ただし、メタクリル酸アルキルを主体とする硬質の重合体層を有するゴム弾性体粒子の数平均粒径は、ゴム弾性重合体層の数平均粒径をもってゴム弾性体粒子の数平均粒径とする。例えば、最外層がメタクリル酸メチルを主体とする硬質の重合体層であり、その中にアクリル系ゴム弾性重合体が包み込まれているゴム弾性体粒子を用いた場合、それをポリ(メタ)アクリレートに混合すると、該メタクリル酸メチルを主体とする硬質の重合体層がポリ(メタ)アクリレートと混和する。そのため、その断面を酸化ルテニウムで染色し、電子顕微鏡で観察すると、そのゴム弾性体粒子が、最外層を除いた状態の粒子として観察される。具体的には、内層がアクリル系ゴム弾性重合体であり、外層がメタクリル酸メチルを主体とする硬質の重合体である2層構造のゴム弾性体粒子を用いた場合には、内層のアクリル系ゴム弾性重合体部分が染色されて単層構造の粒子として観察され、また、最内層がメタクリル酸メチルを主体とする硬質の重合体であり、中間層がアクリル系ゴム弾性重合体であり、最外層がメタクリル酸メチルを主体とする硬質の重合体である3層構造のゴム弾性体粒子を用いた場合には、最内層の粒子中心部分が染色されず、中間層のアクリル系ゴム弾性重合体部分のみが染色された2層構造の粒子として観察されることになる。
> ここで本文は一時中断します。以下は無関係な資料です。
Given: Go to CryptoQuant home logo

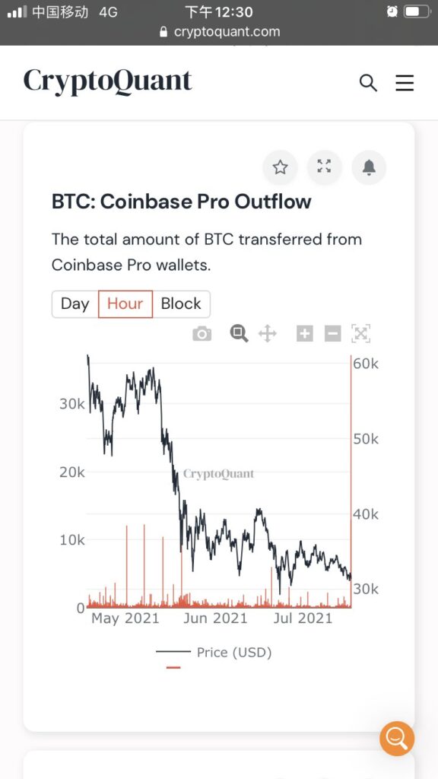Looking at the screenshot, I should tap(107, 82).
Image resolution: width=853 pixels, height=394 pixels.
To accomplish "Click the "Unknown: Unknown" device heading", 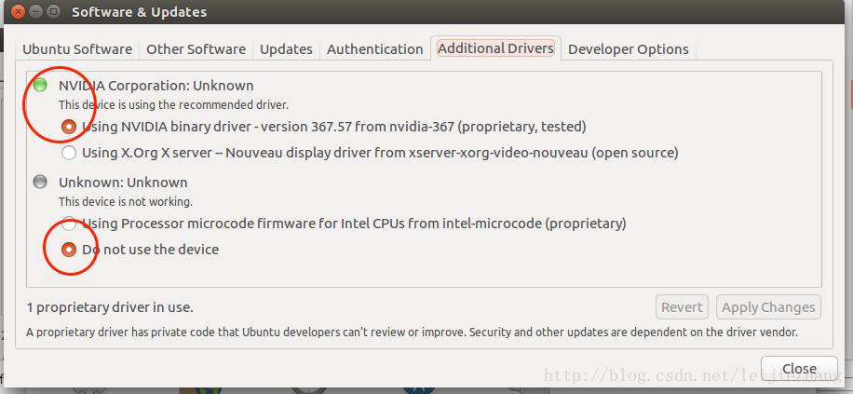I will coord(123,183).
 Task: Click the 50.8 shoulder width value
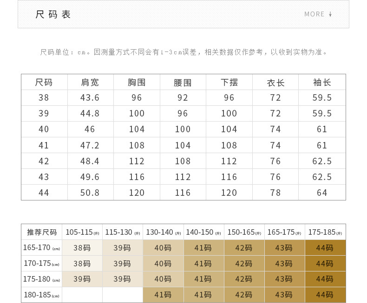pyautogui.click(x=90, y=193)
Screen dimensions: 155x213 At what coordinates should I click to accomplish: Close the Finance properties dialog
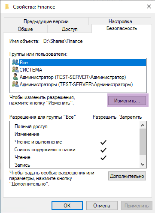click(149, 6)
ゴム弾性体粒子の含有量は、樹脂層(a)の全体量に対して、好ましくは3質量%以上60質量%以下であり、より好ましくは5質量%以上50質量%以下である。ゴム弾性体粒子が60質量%より多くなると、樹脂層(a)の寸法変化が大きくなり、耐熱性が悪くなる。一方、ゴム弾性体粒子が3質量%より少ないと、樹脂層(a)の耐熱性は良好であるものの、本フィルムを製造する際の巻き取り性が悪く、生産性が低下することがある。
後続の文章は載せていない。